=== Assigned task ===
Copy the items below word for word, starting at the line that contains "Describe the element" and ending at the line that contains "Image resolution: width=1174", and omit the pictures.

=== Material provided ===
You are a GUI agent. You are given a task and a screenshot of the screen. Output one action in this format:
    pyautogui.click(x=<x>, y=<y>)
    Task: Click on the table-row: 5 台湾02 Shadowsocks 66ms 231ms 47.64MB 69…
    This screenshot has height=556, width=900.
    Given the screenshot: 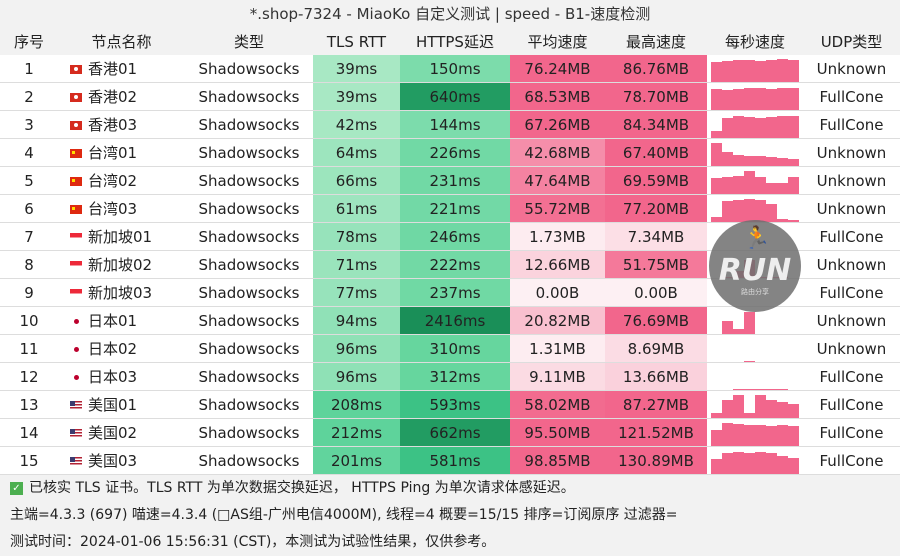 What is the action you would take?
    pyautogui.click(x=450, y=180)
    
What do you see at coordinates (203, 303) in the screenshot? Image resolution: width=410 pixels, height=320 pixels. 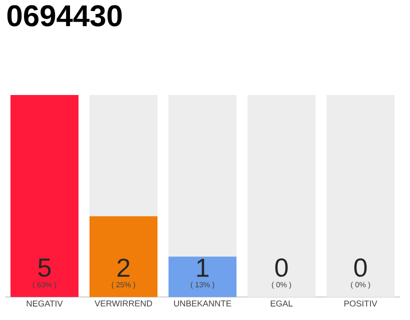 I see `x-tick-label: UNBEKANNTE` at bounding box center [203, 303].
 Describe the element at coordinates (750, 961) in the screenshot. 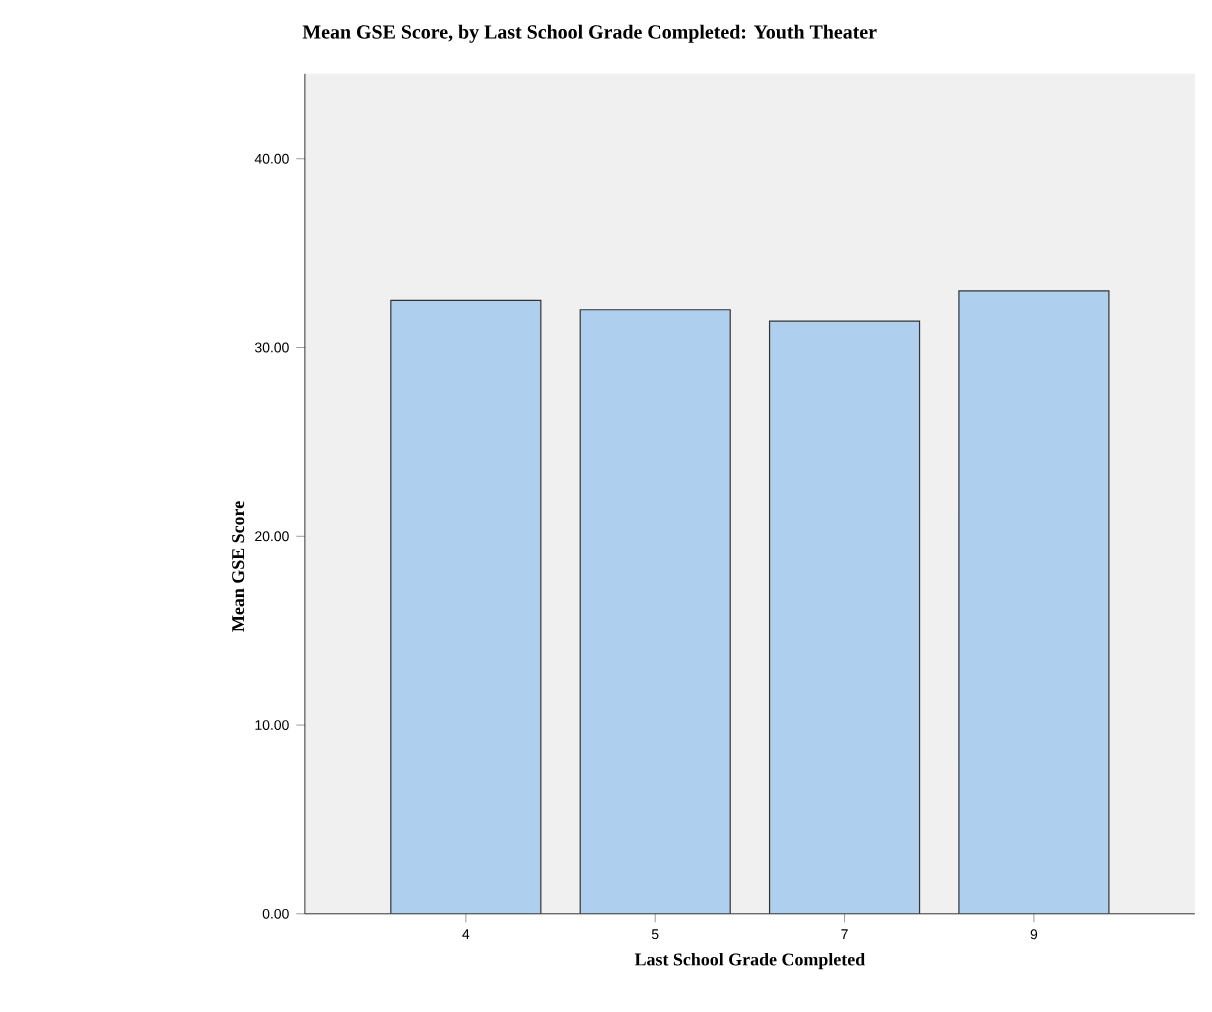

I see `x-axis-title: Last School Grade Completed` at that location.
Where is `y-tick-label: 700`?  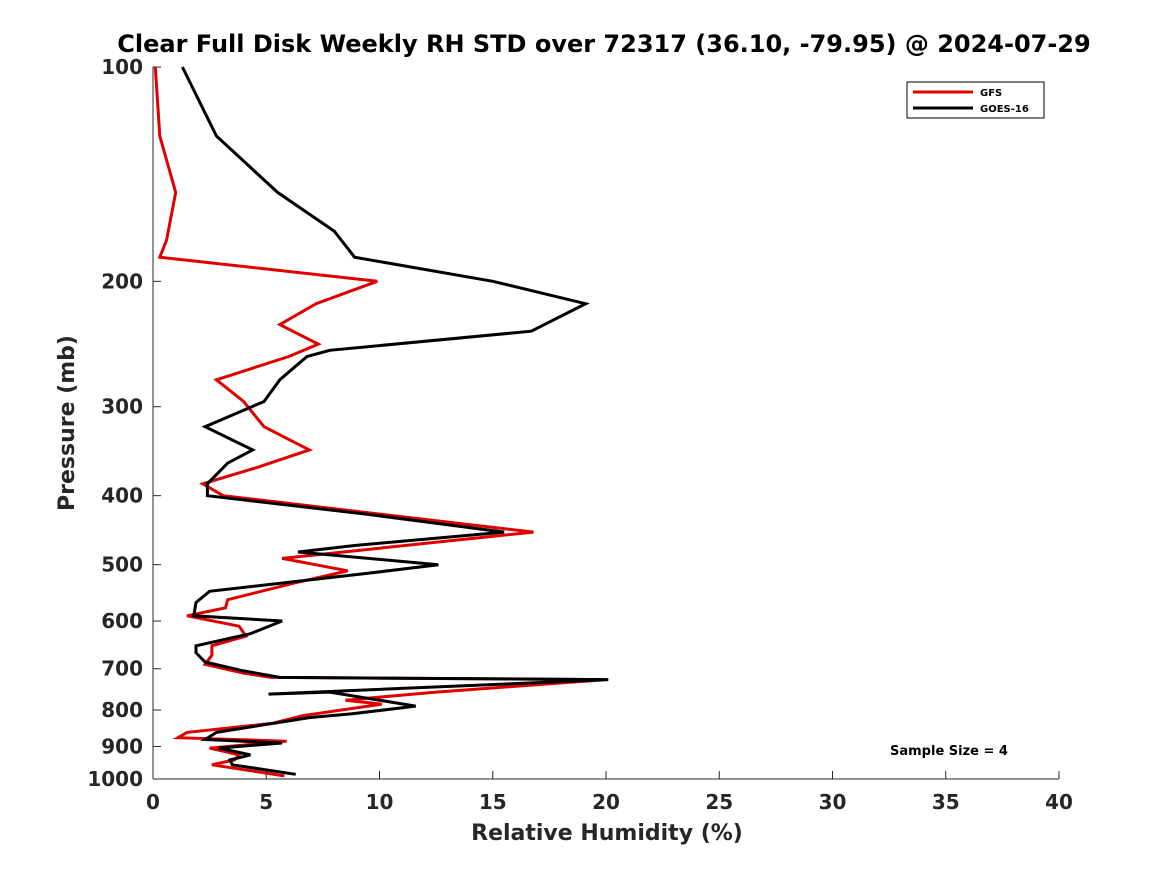
y-tick-label: 700 is located at coordinates (122, 669).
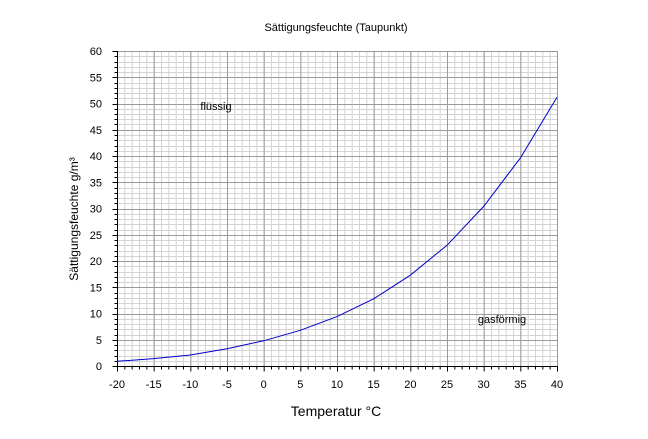 This screenshot has width=648, height=439. What do you see at coordinates (154, 385) in the screenshot?
I see `x-tick-label: -15` at bounding box center [154, 385].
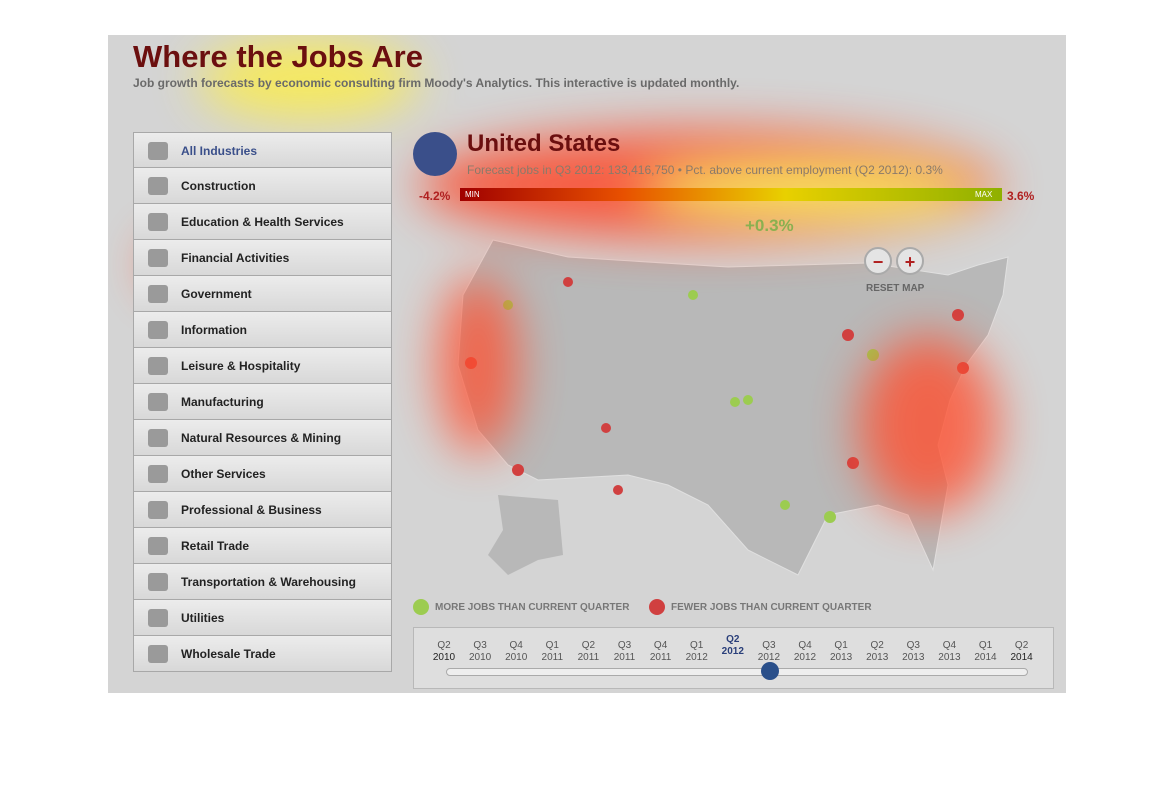 Image resolution: width=1174 pixels, height=788 pixels. I want to click on industry-label: Information, so click(214, 330).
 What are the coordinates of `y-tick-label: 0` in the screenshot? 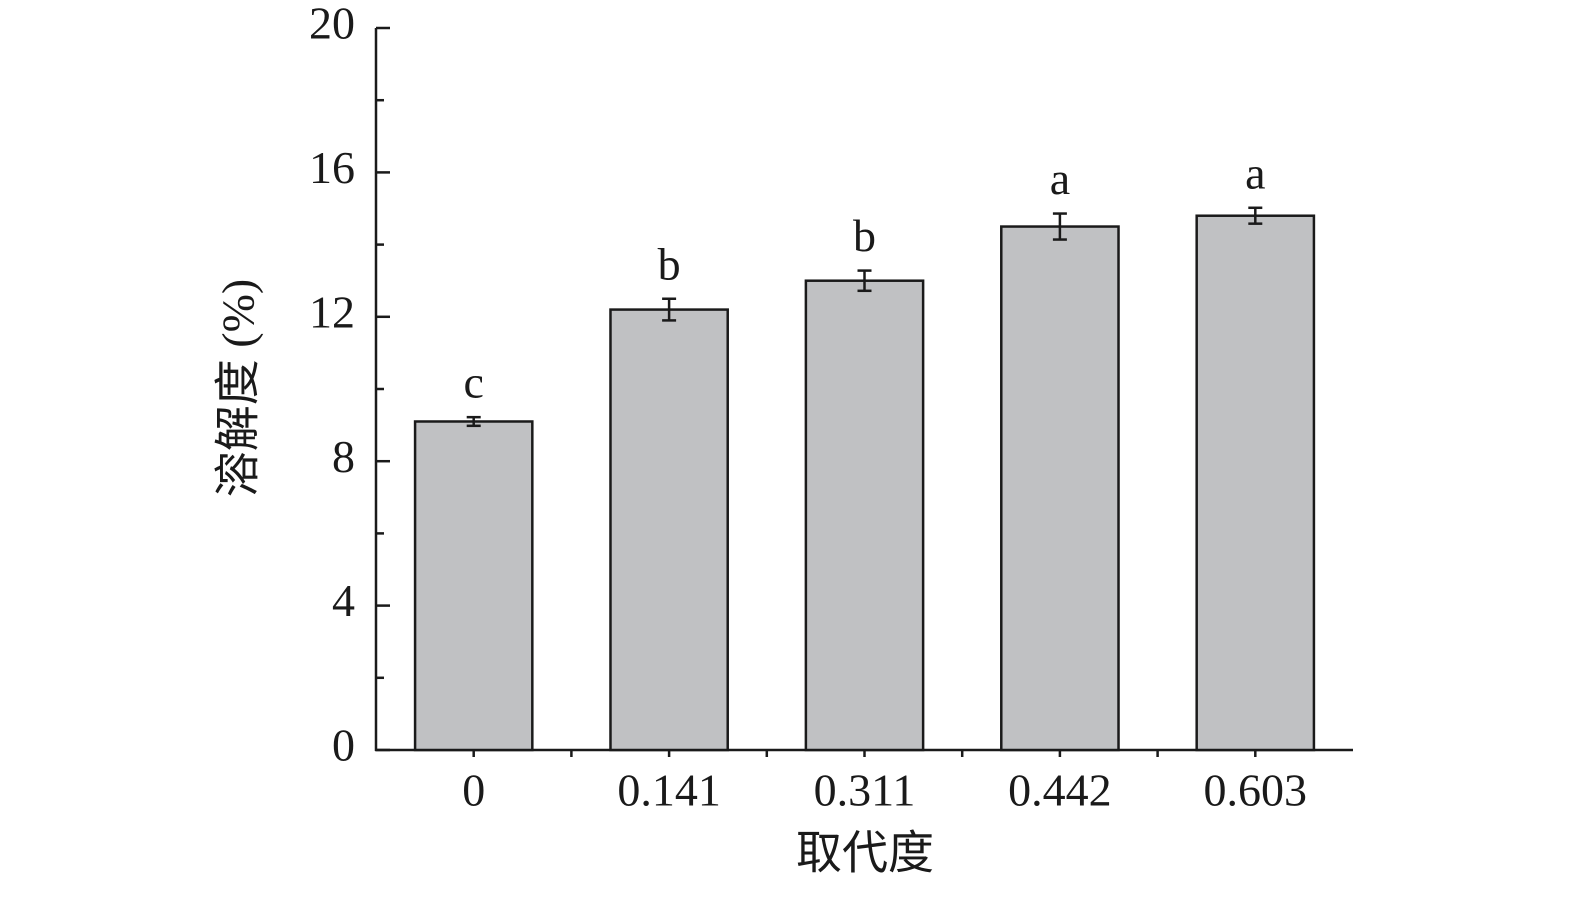 It's located at (344, 746).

=== Answer section ===
 Describe the element at coordinates (750, 961) in the screenshot. 

I see `x-axis-title: Last School Grade Completed` at that location.
Where is `y-tick-label: 700`?  
y-tick-label: 700 is located at coordinates (122, 669).
 This screenshot has width=648, height=439. What do you see at coordinates (154, 385) in the screenshot?
I see `x-tick-label: -15` at bounding box center [154, 385].
 Image resolution: width=1174 pixels, height=788 pixels. I want to click on industry-label: Information, so click(214, 330).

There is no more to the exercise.